Nicole Kumpis: Wir haben es schon krachen lassen (lacht). Wir sind auf dem Sofa aufgestiegen und haben direkt an dem Tag mit vielen Fans im Stadion gefeiert und dann noch einmal eine Woche später nach dem letzten Saisonspiel.

Sie sind die einzige Präsidentin im deutschen Profi-Fußball. Gab es in irgendeiner Form von Spielern eine besondere Rückmeldung?

Tatsächlich nicht, aber viele Spieler und Verantwortliche kannten mich, weil ich bis April 2021 bei der Eintracht als Vorständin der Stiftung gearbeitet habe und im Winter 2021 als Vizepräsidentin schon zurück war.

Was hat sich seit Ihrer Wahl geändert?

Zunächst hat es gedauert, bis ich es verarbeiten konnte. Am selben Abend gab ich sehr viele Interviews, danach wurde gefeiert und am nächsten Morgen stand ein weiterer Presse-Marathon an. Mir ist aber auch gleichzeitig ein großer Stein vom Herzen gefallen, weil es ein intensiver Wahlkampf war.

Einerseits wird medial immer wieder betont, dass Sie die einzige Präsidentin im deutschen Fußball sind, andererseits wäre ja der Optimalfall, dass das Geschlecht gar keine Rolle spielt, oder?

Das wäre mein Wunsch. Ich finde es traurig, dass wir im Jahr 2022 darüber reden müssen, dass ich die einzige Frau in den drei Profiligen bin. Andererseits ist es auch eine Chance. Ohne diese Besonderheit wäre ich nicht so viel in den Medien und könnte keine Themen platzieren. Diversität und Nachhaltigkeit erhalten durch diese Aufmerksamkeit eine große Reichweite – mit einem männlichen Präsidenten hätte Braunschweig diese Reichweite wohl gar nicht.
--
#### AUFGABE A:
Schreibe aus der Liste die Zeilen von der Zeile mit „The width and height of the screenshot is (1456, 819). How“ bis einschließlich der Zeile mit „Action: coord(1157,513)“ unverändert ab.

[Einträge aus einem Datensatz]
--
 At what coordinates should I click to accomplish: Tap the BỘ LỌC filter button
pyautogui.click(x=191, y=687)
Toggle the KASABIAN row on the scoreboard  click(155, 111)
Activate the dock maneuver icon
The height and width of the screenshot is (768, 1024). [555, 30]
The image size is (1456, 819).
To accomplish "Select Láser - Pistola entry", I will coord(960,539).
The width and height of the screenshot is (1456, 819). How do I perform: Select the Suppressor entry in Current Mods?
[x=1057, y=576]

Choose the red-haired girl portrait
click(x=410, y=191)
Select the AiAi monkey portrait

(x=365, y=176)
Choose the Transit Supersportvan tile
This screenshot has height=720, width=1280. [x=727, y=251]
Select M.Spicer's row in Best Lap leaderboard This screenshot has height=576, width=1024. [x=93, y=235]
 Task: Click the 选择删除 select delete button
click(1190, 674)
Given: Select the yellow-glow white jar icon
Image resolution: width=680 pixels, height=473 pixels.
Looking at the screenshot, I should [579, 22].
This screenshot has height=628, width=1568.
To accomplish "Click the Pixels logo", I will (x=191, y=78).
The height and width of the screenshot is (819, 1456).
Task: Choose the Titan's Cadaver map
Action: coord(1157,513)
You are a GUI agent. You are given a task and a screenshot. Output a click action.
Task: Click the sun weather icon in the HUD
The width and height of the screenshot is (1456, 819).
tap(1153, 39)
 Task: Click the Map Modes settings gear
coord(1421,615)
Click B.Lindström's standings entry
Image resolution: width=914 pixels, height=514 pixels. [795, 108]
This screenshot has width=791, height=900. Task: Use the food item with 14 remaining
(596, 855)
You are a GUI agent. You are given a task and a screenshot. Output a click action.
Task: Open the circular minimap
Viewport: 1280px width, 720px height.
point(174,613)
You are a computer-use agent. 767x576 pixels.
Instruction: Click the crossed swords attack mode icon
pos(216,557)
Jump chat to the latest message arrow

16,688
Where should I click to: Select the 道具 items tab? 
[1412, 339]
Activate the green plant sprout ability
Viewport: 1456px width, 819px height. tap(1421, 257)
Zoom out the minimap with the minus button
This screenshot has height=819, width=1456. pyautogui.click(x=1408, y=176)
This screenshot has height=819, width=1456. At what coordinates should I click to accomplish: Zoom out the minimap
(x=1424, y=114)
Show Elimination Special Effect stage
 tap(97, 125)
--
#### AUFGABE B:
Beantworte anhand des Interviews:
(i) Bis wann arbeitete die Präsidentin bei der Eintracht als Vorständin der Stiftung?
(ii) Welche beiden Themen erhalten durch die mediale Aufmerksamkeit eine große Reichweite?
(iii) Wann wurde nach dem Aufstieg ein weiteres Mal gefeiert?

#### SCHRIFTLICHE LÖSUNG A:
The width and height of the screenshot is (1456, 819). How do I perform: Select the Suppressor entry in Current Mods?
[x=1057, y=576]

Choose the red-haired girl portrait
click(x=410, y=191)
Select the AiAi monkey portrait

(x=365, y=176)
Choose the Transit Supersportvan tile
This screenshot has height=720, width=1280. [x=727, y=251]
Select M.Spicer's row in Best Lap leaderboard This screenshot has height=576, width=1024. [x=93, y=235]
 Task: Click the 选择删除 select delete button
click(1190, 674)
Given: Select the yellow-glow white jar icon
Image resolution: width=680 pixels, height=473 pixels.
Looking at the screenshot, I should [579, 22].
This screenshot has height=628, width=1568.
To accomplish "Click the Pixels logo", I will (x=191, y=78).
The height and width of the screenshot is (819, 1456).
Task: Choose the Titan's Cadaver map
Action: coord(1157,513)

#### SCHRIFTLICHE LÖSUNG B:
(i) Bis April 2021.
(ii) Diversität und Nachhaltigkeit.
(iii) Eine Woche später, nach dem letzten Saisonspiel.